_Written request:_ Please reproduce a stretch of the Python setup code below exactly, beginning at the words "parser = argparse.ArgumentParser(description='PyTorch" and stopping after "torch.cuda.manual_seed_all(0)".
— begin Excerpted text —
In [1]:
import torch
import torch.nn as nn
import torch.nn.functional as F 
import torch_geometric.transforms as T
from torch import lgamma
from torch_geometric.data import DataLoader
from torch_scatter import scatter_mean
import argparse
import numpy as np
import random
import ogb
from ogb.graphproppred import PygGraphPropPredDataset

parser = argparse.ArgumentParser(description='PyTorch implementation of relative positional encodings for graph Transformers')
args = parser.parse_args("")
args.device = 3
args.device = torch.device('cuda:'+ str(args.device) if torch.cuda.is_available() else 'cpu')
print("device:", args.device)
torch.manual_seed(0)
np.random.seed(0)
if torch.cuda.is_available():
    torch.cuda.manual_seed_all(0)

def set_seed(seed):
    torch.manual_seed(seed)
    np.random.seed(seed)
    random.seed(seed)
    if torch.cuda.is_available():
        torch.cuda.manual_seed_all(seed)

seed = 0
set_seed(seed)
— end Excerpted text —
— begin Data rows —
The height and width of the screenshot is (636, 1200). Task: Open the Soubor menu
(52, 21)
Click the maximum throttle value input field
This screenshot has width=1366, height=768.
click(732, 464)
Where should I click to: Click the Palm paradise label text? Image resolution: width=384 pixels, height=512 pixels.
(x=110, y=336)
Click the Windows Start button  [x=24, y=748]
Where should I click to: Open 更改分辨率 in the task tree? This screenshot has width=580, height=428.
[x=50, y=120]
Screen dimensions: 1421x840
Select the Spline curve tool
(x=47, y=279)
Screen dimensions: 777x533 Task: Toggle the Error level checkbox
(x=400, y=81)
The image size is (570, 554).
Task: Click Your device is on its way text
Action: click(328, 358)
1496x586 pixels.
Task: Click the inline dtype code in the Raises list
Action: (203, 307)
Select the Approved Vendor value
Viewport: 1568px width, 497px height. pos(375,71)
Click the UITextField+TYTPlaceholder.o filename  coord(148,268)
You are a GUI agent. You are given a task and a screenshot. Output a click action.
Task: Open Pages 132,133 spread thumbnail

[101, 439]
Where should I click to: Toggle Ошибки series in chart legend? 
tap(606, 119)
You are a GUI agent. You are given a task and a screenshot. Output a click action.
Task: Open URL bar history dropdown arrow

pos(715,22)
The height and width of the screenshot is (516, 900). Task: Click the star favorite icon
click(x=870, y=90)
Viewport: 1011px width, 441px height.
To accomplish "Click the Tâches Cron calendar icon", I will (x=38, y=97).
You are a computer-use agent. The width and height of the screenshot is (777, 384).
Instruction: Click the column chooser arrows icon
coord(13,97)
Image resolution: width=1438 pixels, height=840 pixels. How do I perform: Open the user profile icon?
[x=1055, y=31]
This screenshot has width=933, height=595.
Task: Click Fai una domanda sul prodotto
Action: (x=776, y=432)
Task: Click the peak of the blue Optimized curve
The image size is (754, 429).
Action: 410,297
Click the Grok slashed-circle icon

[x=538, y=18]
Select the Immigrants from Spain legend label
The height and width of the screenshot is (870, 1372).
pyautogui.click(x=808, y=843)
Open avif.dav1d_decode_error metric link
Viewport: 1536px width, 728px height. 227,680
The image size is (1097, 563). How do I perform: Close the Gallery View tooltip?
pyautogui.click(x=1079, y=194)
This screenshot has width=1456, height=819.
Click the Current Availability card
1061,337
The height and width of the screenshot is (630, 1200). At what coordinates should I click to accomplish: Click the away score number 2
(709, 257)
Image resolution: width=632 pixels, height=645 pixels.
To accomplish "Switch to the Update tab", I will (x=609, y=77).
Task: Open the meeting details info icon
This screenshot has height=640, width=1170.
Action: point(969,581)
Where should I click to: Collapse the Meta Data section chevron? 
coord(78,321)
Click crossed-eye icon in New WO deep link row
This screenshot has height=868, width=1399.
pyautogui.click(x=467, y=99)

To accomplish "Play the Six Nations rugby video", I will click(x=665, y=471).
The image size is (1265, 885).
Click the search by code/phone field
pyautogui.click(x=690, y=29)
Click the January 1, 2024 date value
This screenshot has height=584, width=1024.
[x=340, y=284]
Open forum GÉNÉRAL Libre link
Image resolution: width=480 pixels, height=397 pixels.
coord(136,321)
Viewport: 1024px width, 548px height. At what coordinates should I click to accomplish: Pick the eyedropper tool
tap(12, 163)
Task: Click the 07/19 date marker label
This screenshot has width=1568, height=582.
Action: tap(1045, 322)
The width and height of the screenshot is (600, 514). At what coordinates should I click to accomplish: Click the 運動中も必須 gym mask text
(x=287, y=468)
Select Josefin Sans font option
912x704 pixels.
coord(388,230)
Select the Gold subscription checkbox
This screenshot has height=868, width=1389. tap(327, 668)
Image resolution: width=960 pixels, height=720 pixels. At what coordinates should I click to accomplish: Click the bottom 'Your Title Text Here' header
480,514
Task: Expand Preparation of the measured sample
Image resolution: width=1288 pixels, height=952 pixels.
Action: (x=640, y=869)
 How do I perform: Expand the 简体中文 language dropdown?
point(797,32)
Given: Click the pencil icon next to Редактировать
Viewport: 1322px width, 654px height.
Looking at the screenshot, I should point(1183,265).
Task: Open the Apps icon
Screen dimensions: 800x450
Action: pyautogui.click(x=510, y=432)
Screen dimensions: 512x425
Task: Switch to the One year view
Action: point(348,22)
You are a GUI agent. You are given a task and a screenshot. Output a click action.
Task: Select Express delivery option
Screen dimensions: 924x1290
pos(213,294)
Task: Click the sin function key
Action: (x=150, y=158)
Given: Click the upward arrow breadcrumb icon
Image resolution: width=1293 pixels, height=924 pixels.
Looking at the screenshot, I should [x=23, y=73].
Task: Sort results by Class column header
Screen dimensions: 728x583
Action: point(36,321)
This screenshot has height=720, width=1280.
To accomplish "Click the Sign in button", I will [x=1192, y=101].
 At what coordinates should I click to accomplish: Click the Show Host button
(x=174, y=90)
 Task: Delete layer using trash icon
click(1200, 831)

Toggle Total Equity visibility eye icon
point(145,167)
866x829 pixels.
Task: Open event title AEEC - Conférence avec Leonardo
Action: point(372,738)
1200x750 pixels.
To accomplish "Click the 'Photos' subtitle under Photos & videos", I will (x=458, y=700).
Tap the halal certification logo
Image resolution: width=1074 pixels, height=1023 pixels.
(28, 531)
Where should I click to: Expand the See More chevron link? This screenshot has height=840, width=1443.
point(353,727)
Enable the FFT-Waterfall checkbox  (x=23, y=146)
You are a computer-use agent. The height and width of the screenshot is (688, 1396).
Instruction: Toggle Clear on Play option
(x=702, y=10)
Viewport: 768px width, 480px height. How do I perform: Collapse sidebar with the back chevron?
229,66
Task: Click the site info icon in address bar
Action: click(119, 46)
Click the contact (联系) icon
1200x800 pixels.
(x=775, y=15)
— end Data rows —
_Answer for the task:_
parser = argparse.ArgumentParser(description='PyTorch implementation of relative positional encodings for graph Transformers')
args = parser.parse_args("")
args.device = 3
args.device = torch.device('cuda:'+ str(args.device) if torch.cuda.is_available() else 'cpu')
print("device:", args.device)
torch.manual_seed(0)
np.random.seed(0)
if torch.cuda.is_available():
    torch.cuda.manual_seed_all(0)